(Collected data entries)
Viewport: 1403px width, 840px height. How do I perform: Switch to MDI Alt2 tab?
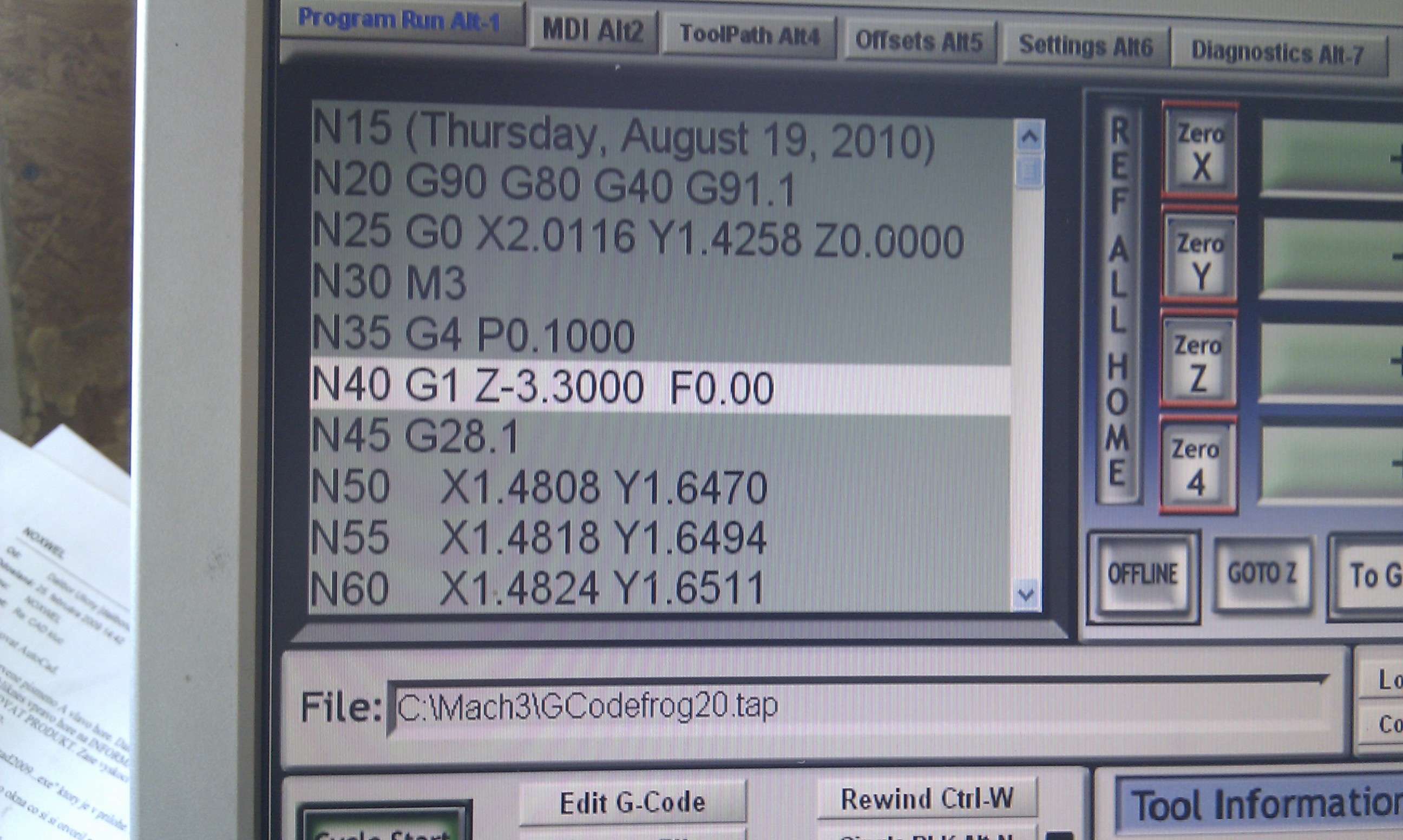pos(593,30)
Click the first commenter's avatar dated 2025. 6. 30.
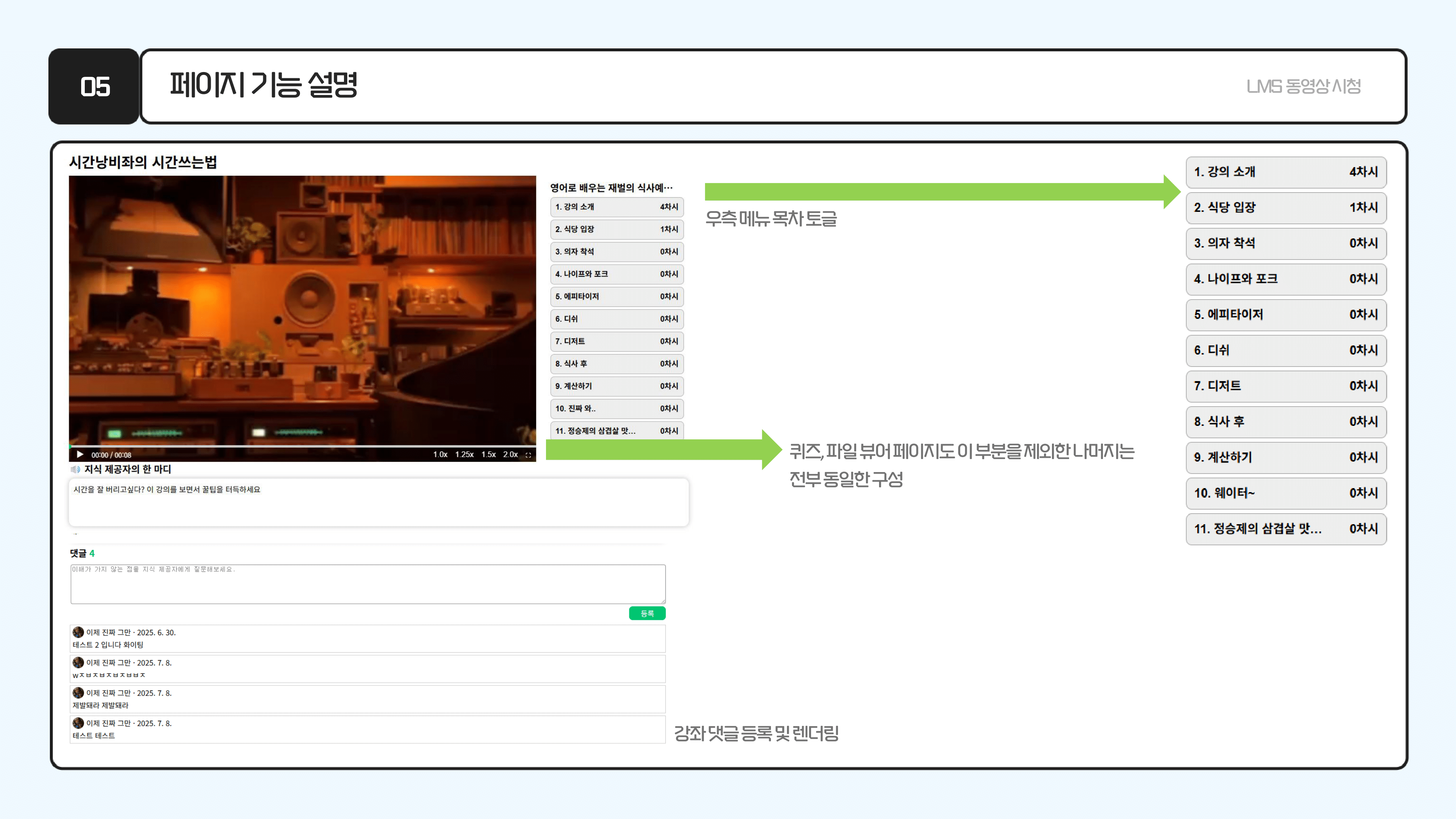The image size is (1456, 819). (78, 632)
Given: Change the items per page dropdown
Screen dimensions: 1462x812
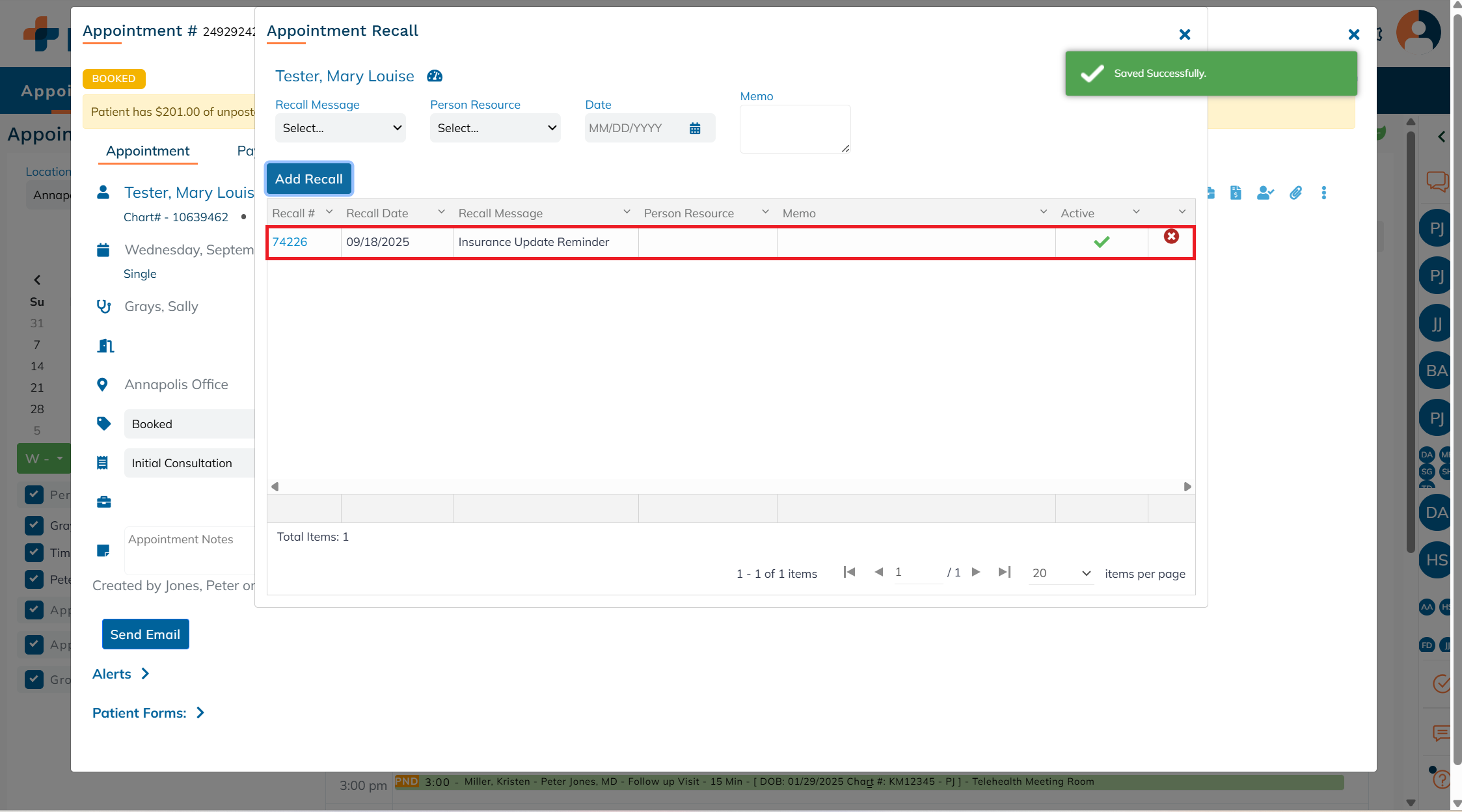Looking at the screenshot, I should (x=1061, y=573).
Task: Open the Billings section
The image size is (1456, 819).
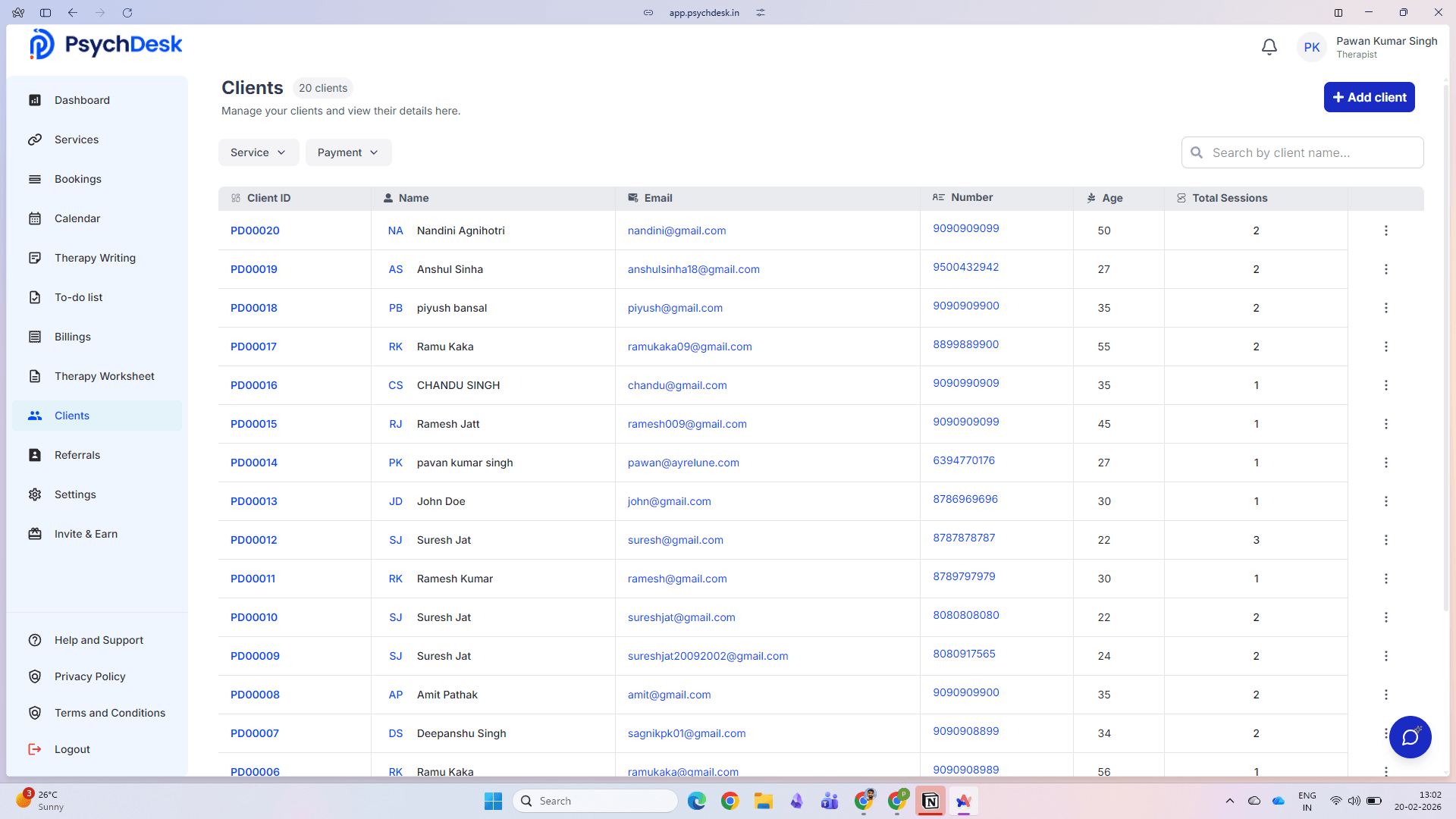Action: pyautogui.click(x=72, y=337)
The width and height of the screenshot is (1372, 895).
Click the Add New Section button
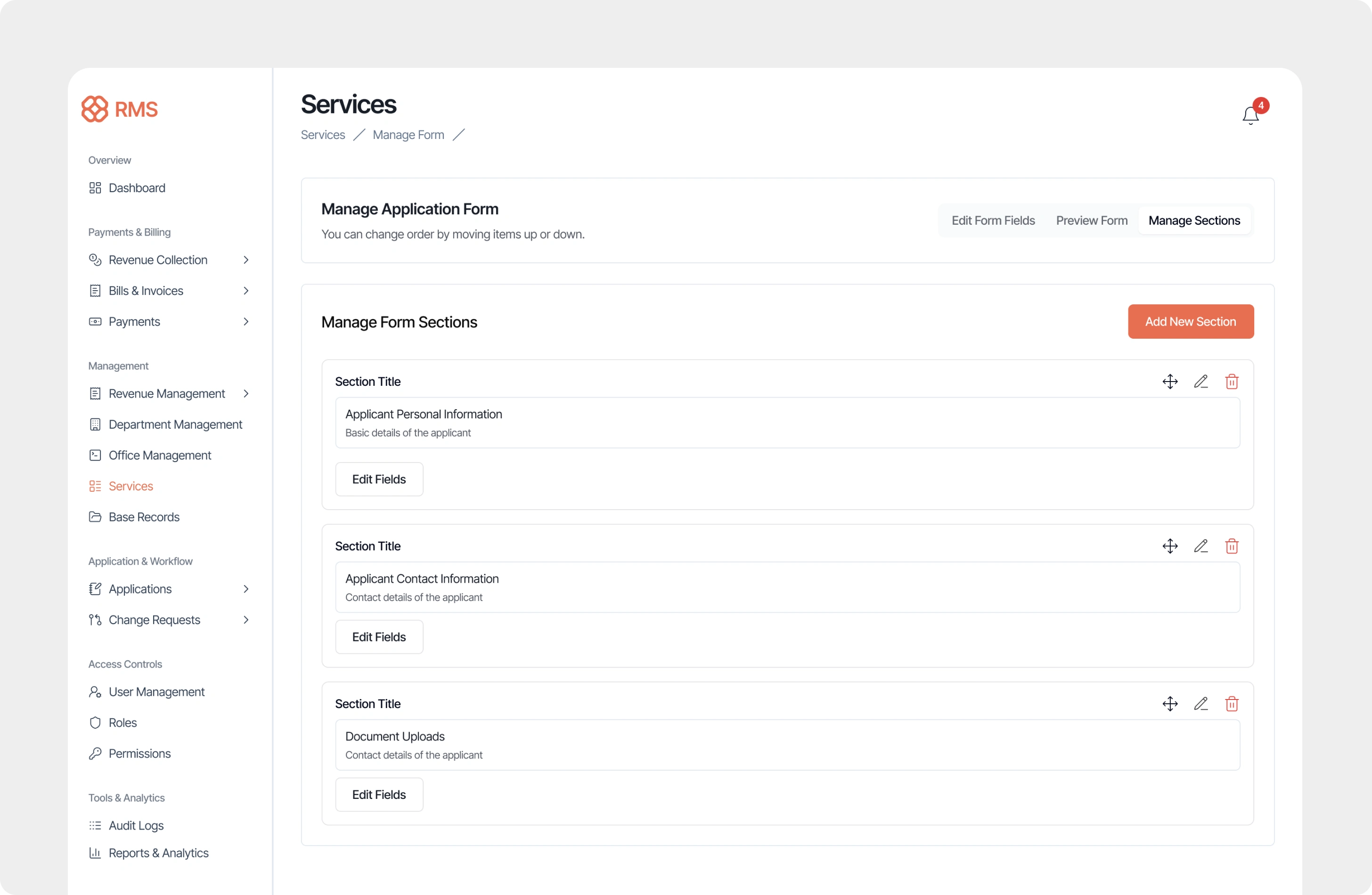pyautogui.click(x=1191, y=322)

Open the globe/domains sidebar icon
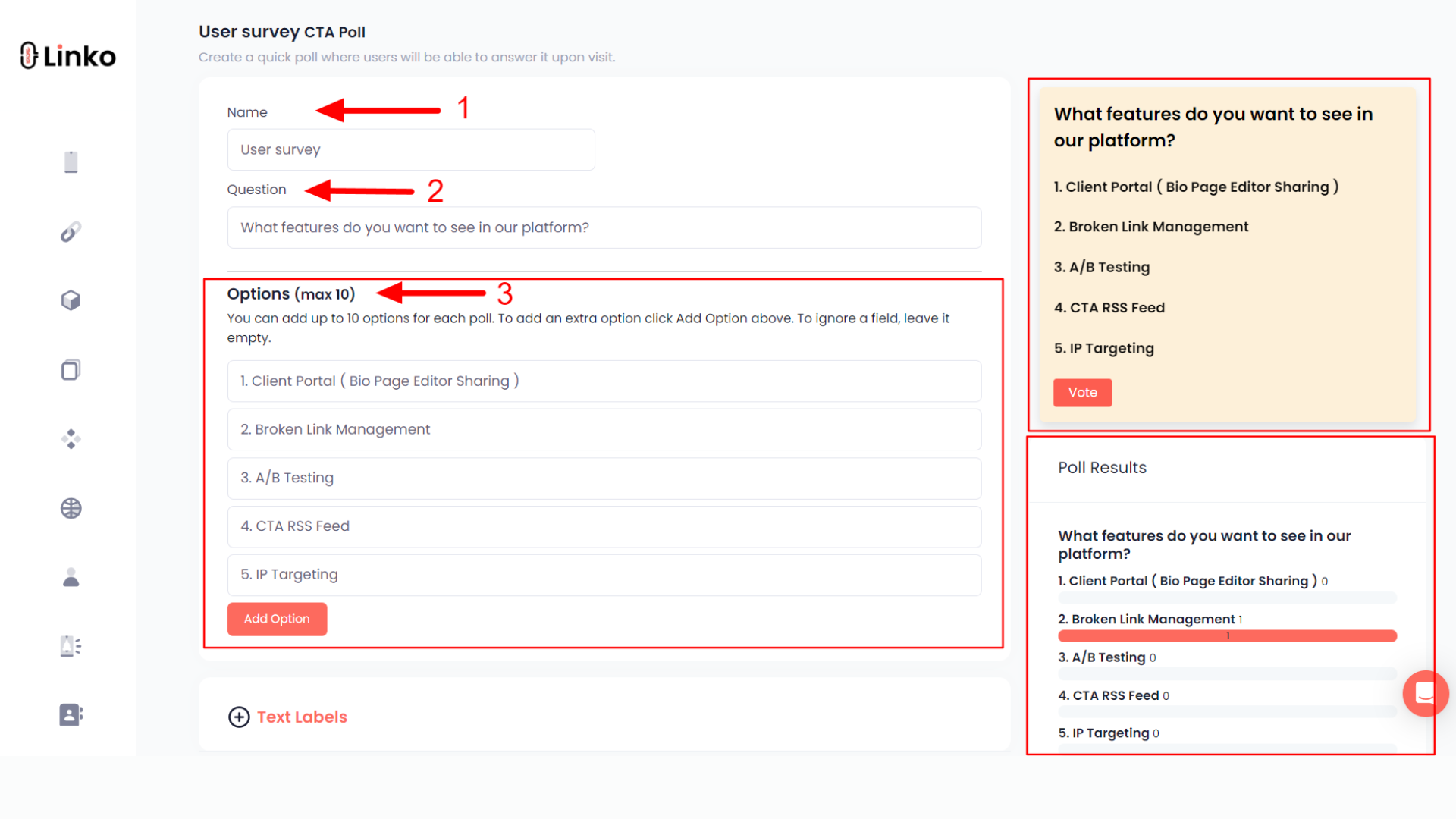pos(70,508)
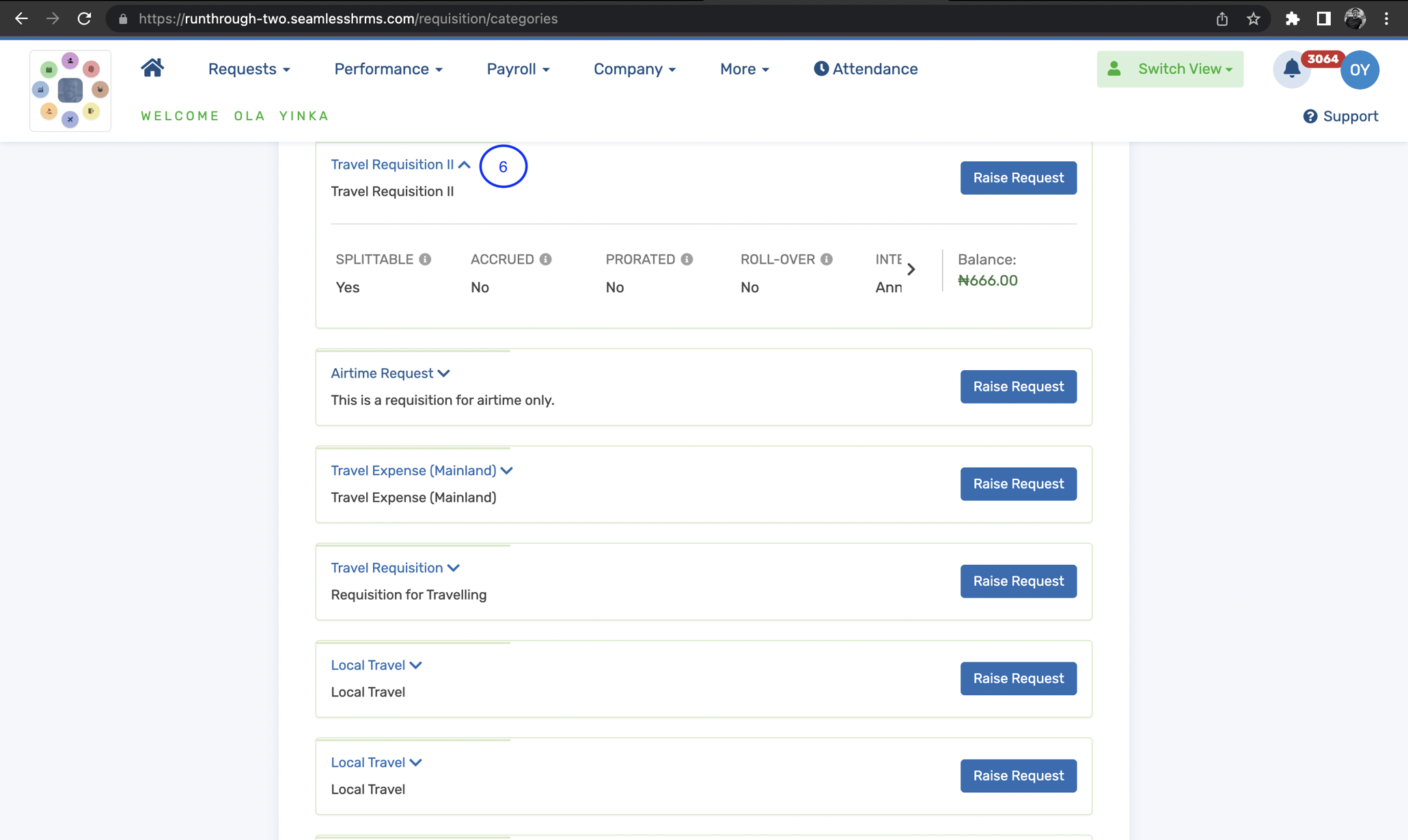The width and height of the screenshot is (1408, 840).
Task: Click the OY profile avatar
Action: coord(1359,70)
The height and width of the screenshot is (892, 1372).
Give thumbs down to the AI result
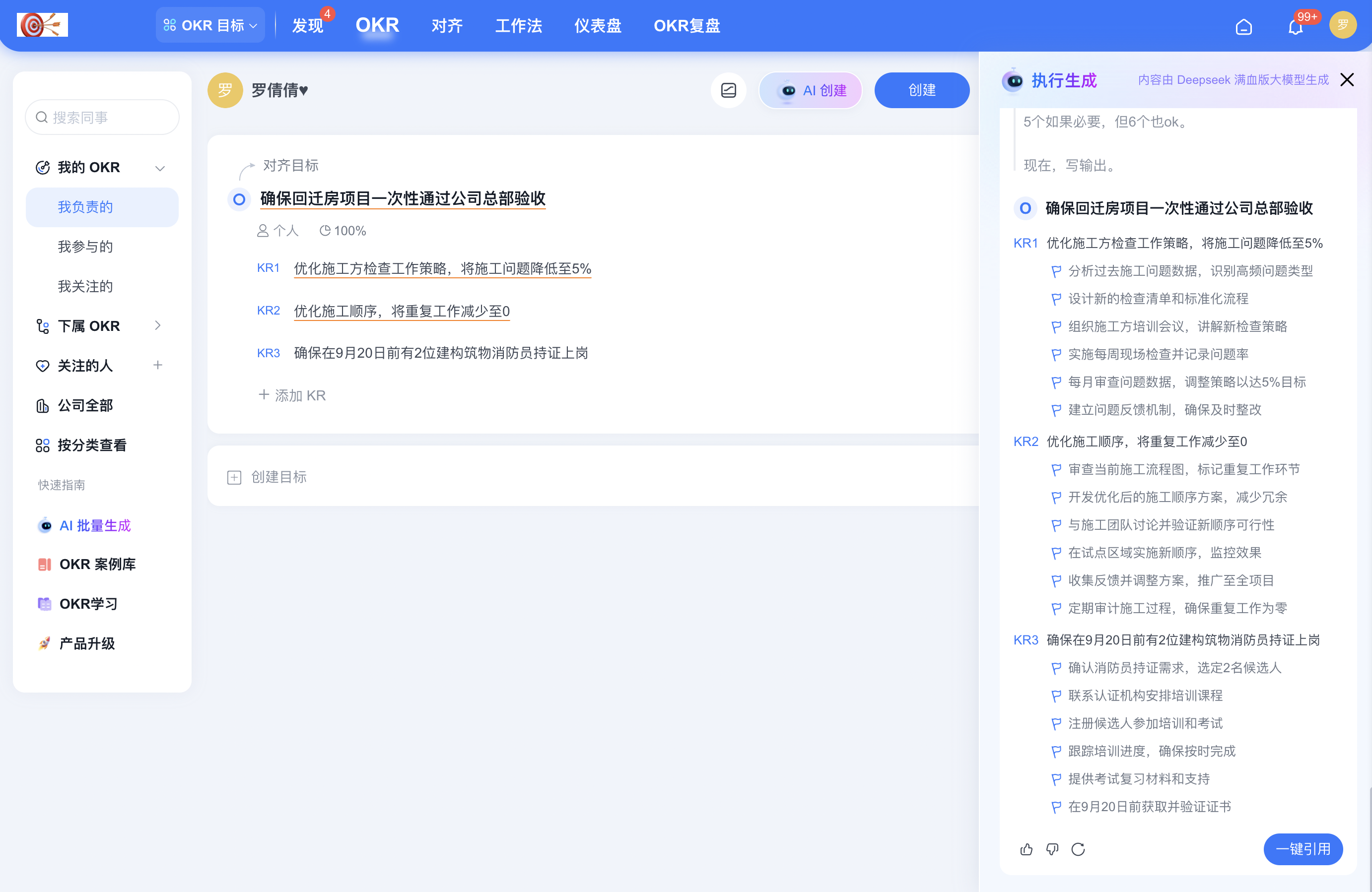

▶ _PROBLEM REQUIREMENTS_
Return the line containing "Task: Open the Billings section" and every line after it through the end of the records above, exactly and nothing else, but not the pictures.

▶ _SOLVED EXERCISE_
Task: Open the Billings section
The image size is (1456, 819).
Action: pyautogui.click(x=72, y=337)
The width and height of the screenshot is (1372, 895).
Click the Add New Section button
pyautogui.click(x=1191, y=322)

Open the globe/domains sidebar icon
pos(70,508)
The width and height of the screenshot is (1408, 840).
Task: Click the OY profile avatar
Action: coord(1359,70)
The height and width of the screenshot is (892, 1372).
Give thumbs down to the AI result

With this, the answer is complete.